#### Problem
All lines from the one that contains "This screenshot has width=868, height=488." to the end of the data must be retyped exactly. Pictures are not retyped.

═════ Source material

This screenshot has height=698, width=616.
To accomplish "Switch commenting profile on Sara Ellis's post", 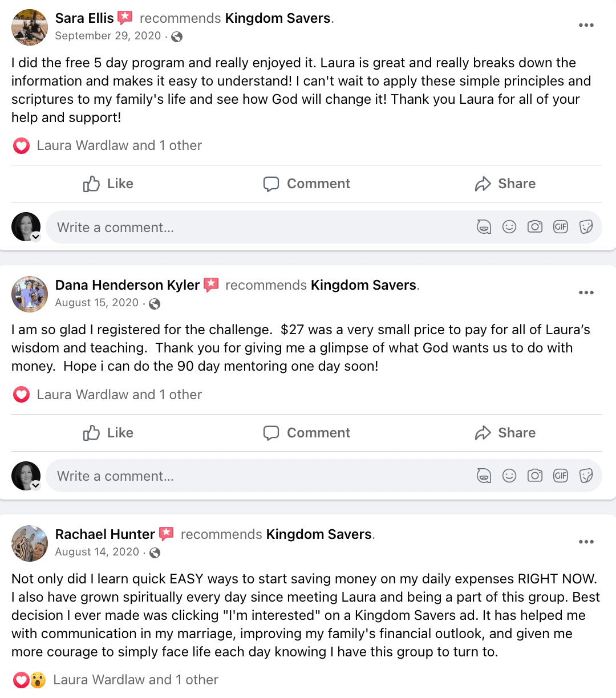I will tap(35, 237).
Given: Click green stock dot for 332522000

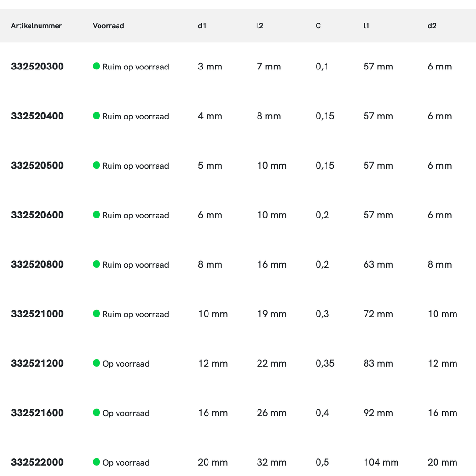Looking at the screenshot, I should coord(97,462).
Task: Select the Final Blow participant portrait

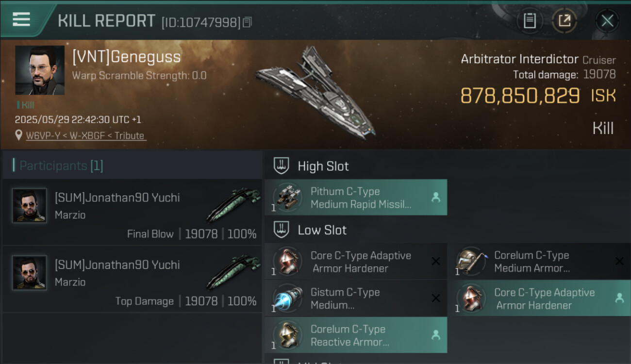Action: pos(30,206)
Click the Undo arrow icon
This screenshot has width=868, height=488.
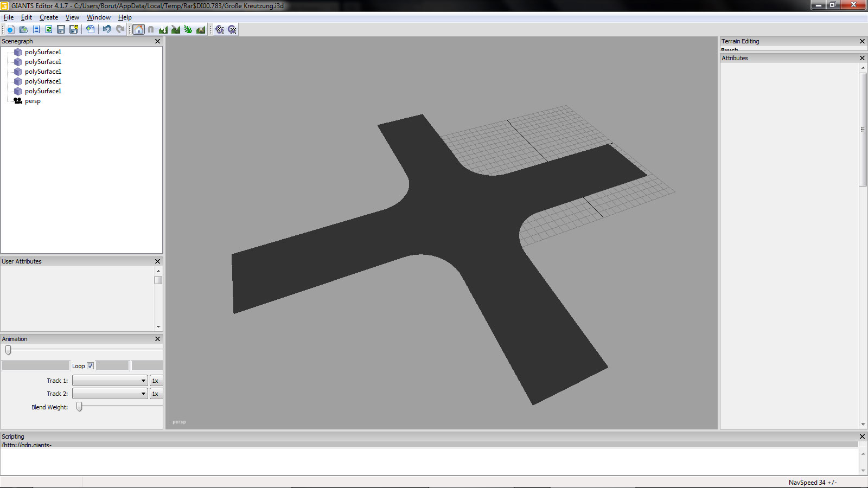(x=107, y=29)
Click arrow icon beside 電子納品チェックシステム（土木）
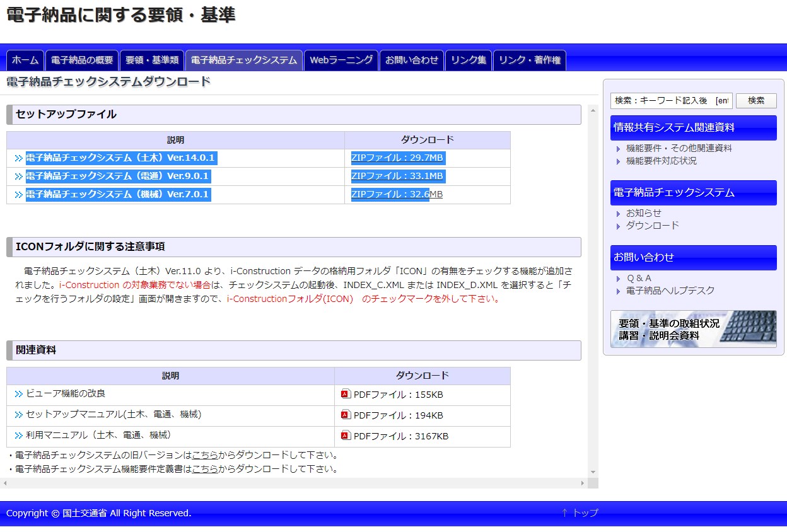Screen dimensions: 787x532 coord(18,158)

══════════

#### Task solution
This screenshot has width=868, height=488.
(x=107, y=29)
Click arrow icon beside 電子納品チェックシステム（土木）
Screen dimensions: 787x532 coord(18,158)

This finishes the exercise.